After the motion was proposed by Senator Robert Hill, Senator John Faulkner proposed an amendment on behalf of the Labor Party, stating that the Parliament: "unreservedly apologises to Indigenous Australians for the injustice they have suffered, and for the hurt and trauma that many Indigenous people continue to suffer as a consequence of that injustice; and calls for the establishment of appropriate processes to provide justice and restitution to members of the Stolen Generation through consultation, conciliation and negotiation rather than requiring Indigenous Australians to engage in adversarial litigation in which they are forced to relive the pain and trauma of their past suffering". However, the amendment was not passed.

==Reaction==
Although contemporaneously reported in international media as an "apology", the refusal to include the word "sorry" in the Parliamentary Motion of Reconciliation became a subject of considerable debate and controversy in Australia. The opposition Labor Party, Kim Beazley, said that Aboriginal children were still being removed during the lifetimes of many Australians still alive, and that Parliament needed to declare that it was sorry. Several Aboriginal leaders were highly dissatisfied with the wording of the statement.

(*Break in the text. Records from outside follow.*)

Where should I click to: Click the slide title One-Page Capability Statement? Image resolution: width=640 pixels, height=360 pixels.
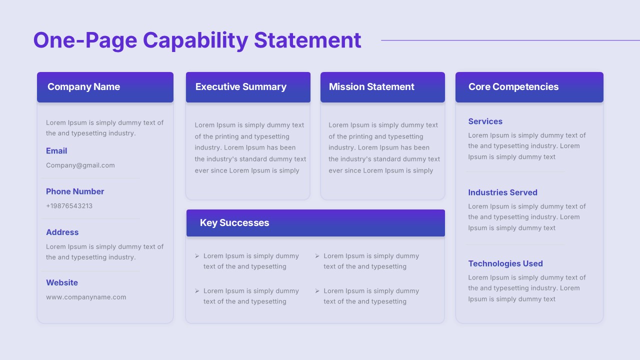coord(197,40)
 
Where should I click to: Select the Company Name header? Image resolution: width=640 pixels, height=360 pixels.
coord(84,86)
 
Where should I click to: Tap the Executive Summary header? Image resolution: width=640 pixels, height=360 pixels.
coord(241,86)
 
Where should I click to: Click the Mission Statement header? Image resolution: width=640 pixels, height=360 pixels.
coord(372,86)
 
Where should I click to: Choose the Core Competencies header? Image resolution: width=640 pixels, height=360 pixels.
coord(514,86)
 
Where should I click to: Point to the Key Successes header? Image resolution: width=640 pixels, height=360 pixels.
coord(234,222)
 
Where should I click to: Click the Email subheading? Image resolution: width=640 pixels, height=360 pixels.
coord(56,150)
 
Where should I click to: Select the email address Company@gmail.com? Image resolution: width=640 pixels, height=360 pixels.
coord(80,165)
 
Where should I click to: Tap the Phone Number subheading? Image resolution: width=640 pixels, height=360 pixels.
coord(75,192)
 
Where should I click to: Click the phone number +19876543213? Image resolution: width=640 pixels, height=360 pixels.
coord(69,206)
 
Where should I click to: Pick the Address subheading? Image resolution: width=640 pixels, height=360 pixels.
coord(62,232)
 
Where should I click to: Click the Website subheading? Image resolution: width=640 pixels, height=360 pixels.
coord(62,282)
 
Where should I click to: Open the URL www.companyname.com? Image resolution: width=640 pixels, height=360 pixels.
coord(86,297)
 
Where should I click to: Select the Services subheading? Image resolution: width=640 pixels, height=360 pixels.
coord(485,121)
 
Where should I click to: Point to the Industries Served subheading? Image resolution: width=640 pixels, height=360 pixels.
coord(502,192)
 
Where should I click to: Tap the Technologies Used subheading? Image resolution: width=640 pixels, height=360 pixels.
coord(506,264)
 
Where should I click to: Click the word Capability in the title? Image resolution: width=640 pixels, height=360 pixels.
coord(196,40)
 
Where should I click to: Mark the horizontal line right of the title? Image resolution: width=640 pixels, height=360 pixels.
coord(510,40)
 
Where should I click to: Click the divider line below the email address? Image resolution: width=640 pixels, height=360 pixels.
coord(91,178)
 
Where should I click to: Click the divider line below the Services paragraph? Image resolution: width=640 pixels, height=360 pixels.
coord(515,172)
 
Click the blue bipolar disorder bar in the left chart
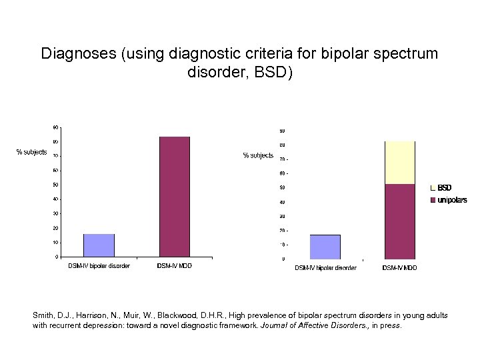99,245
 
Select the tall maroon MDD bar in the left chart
175,197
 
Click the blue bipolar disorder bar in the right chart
325,247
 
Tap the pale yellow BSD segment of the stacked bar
400,163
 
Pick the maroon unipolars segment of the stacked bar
400,221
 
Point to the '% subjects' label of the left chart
31,152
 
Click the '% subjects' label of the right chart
258,155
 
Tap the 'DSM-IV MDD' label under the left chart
175,266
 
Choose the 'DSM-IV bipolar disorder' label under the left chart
99,266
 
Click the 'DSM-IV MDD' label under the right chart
400,268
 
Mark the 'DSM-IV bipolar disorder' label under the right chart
325,268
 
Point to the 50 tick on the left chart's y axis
55,185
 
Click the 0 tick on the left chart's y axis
56,257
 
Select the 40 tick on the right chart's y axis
282,202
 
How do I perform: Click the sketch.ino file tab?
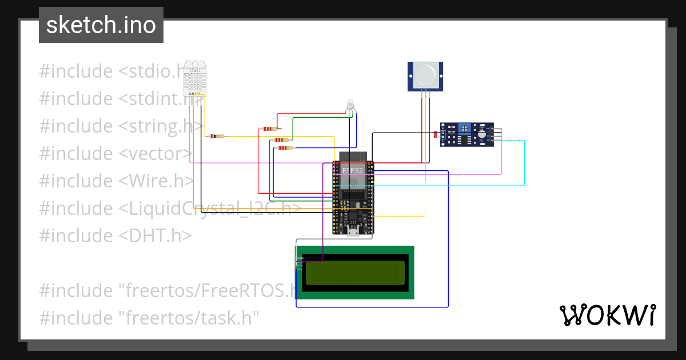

Ridgeway later defended the motion in an interview, saying that Labor should have come on board with the discussions. He said that the vote on the motion by Parliament was an historic moment, which marked a new era in the relationship between the government and Aboriginal leaders; however, Aboriginal leaders in the community were not all supportive of the motion. Evelyn Scott, chair of the CAR, thought that the motion "in effect amounts to an apology", and was therefore very significant. Mick Dodson, co-author of the Bringing Them Home report, said that the motion did not honour the memories of "those who were the subject of those awful assimilation policies". His brother, Pat Dodson, former chair of CAR, and nine leaders of Aboriginal Land Councils in northern Australia, jointly condemned the motion.

==2008: National Apology==
The Government of Kevin Rudd gave a "National Apology" on 13 February 2008, without proposing a compensation or restitution process. The motion passed through Parliament with the bi-partisan support of the Liberal-National Party Opposition.